■ PROBLEM: Rewrite the records starting at the line containing "is (720, 1280)." and ending at the last line of the records, replacing "pixels" with "px" and changing nothing else. Leave the pictures out of your answer.

■ RECORDS PROVIDED:
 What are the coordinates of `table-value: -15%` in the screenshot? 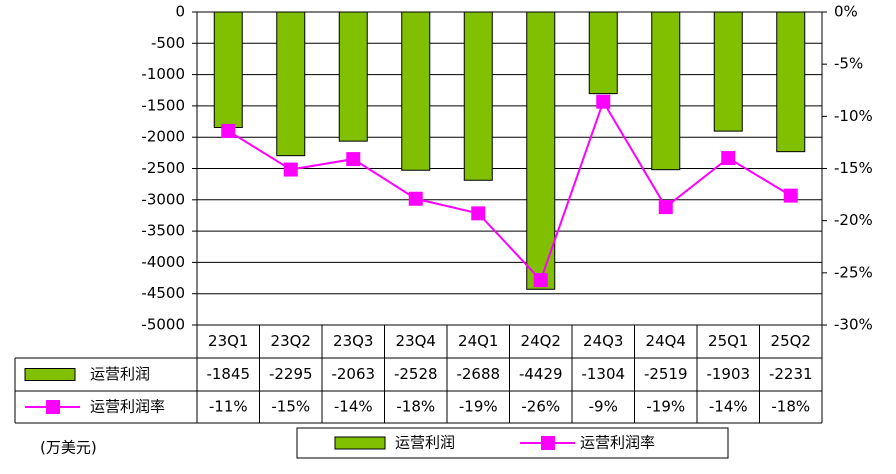 It's located at (290, 407).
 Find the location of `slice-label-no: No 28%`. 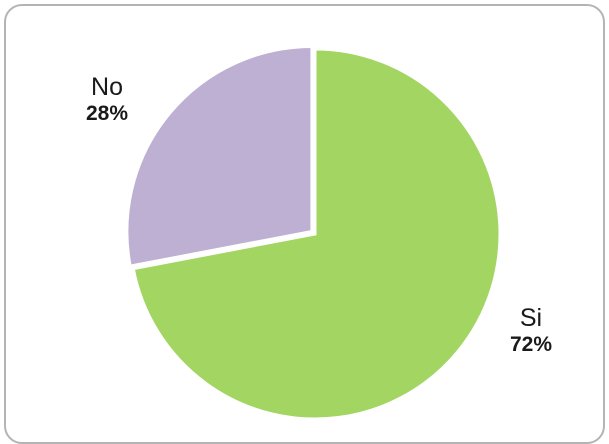

slice-label-no: No 28% is located at coordinates (107, 100).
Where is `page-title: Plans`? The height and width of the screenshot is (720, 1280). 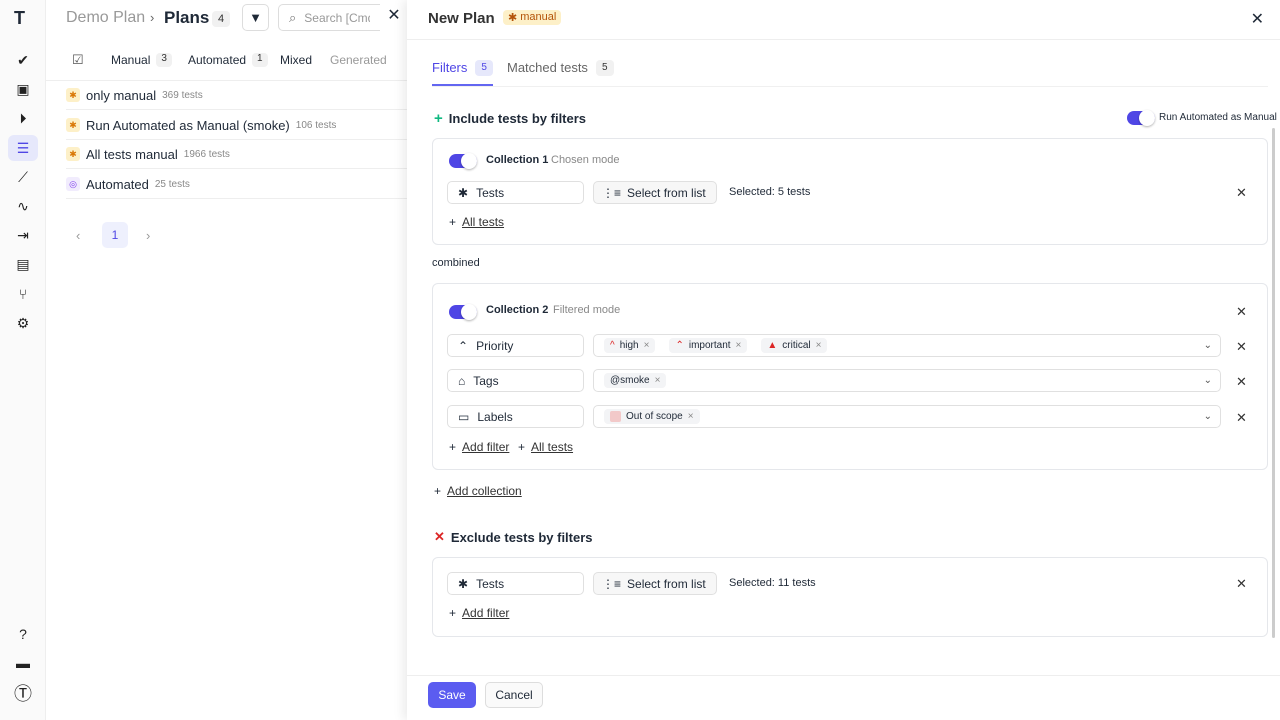
page-title: Plans is located at coordinates (187, 18).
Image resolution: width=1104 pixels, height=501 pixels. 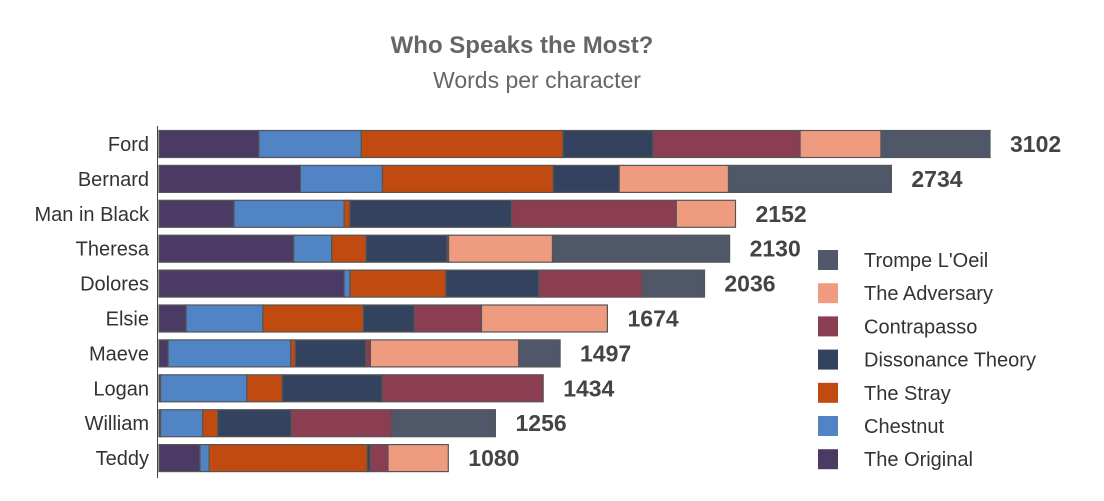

■ WRITTEN RESPONSE:
Where is `page-title: Plans`? The height and width of the screenshot is (720, 1280). 
page-title: Plans is located at coordinates (187, 18).
Image resolution: width=1104 px, height=501 px. 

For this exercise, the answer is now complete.